6th Governor of Davao de Oro
- Incumbent
- Assumed office June 30, 2025
- Vice Governor: Dorothy Gonzaga
- Preceded by: Dorothy Gonzaga

Personal details
- Born: Raul Gorospe Mabanglo September 14, 1961 (age 64)
- Party: Independent (2024–present)
- Spouse: Maricar Zamora
- Relations: Manuel E. Zamora (father-in-law)
- Occupation: Politician and Civil Engineer

= Raul Mabanglo =

Filipino politician

Raul Gorospe Mabanglo (born September 14, 1961) is a Filipino engineer and politician who has served as Governor of Davao de Oro since 2025.

== Political career ==
In 2023, Mabanglo was elected as the Barangay captain of Brgy.

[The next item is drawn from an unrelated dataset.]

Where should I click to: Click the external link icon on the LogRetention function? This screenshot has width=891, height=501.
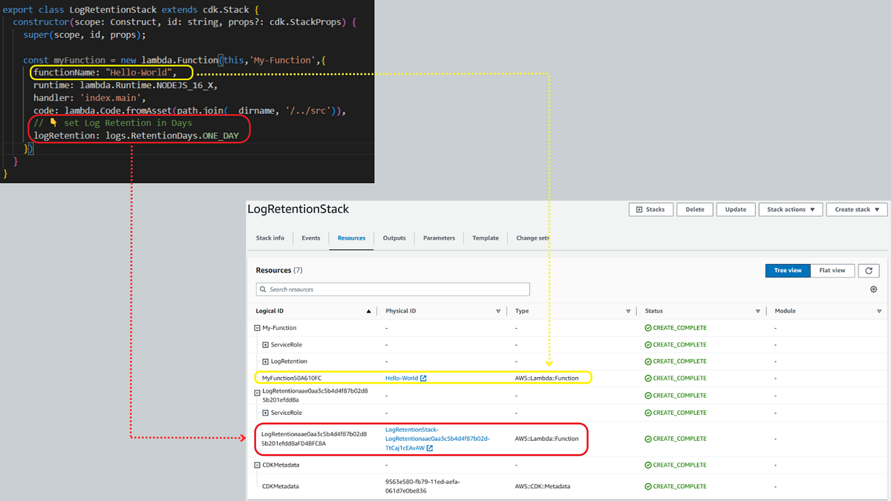tap(430, 448)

Poblacion, Monkayo, Davao de Oro. During that term, Mabanglo served as the Davao de Oro Liga ng mga Barangay president.

In 2025, Mabanglo ran for governor of Davao de Oro and won against Congressman Ruwel Peter Gonzaga, the husband of outgoing Governor Dorothy Gonzaga. Mabanglo defeated Gonzaga with 239,933 votes to Gonzaga's 226,788.

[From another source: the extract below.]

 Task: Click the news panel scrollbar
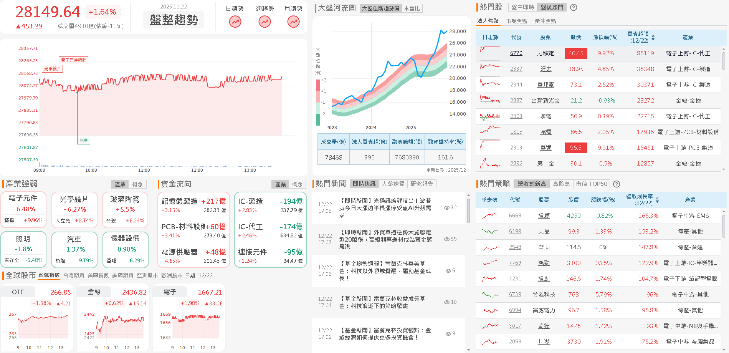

As governor, Mabanglo has worked to fix Davao de Oro’s hospitals and bring essential services closer to remote communities. In 2026, Mabanglo was honored as "Honorary Governor of the Year" in the 10th Nation Builders and MOSLIV Awards.

== Personal life ==
Mabanglo is a civil engineer by profession, having served 34 years in government service in such profession.

Mabanglo is married to Maricar Zamora, a politician and incumbent Congresswoman for Davao de Oro's 1st district. They were married on September 8, 2014.

Mabanglo has 3 step-children as a result of Zamora's previous marriage.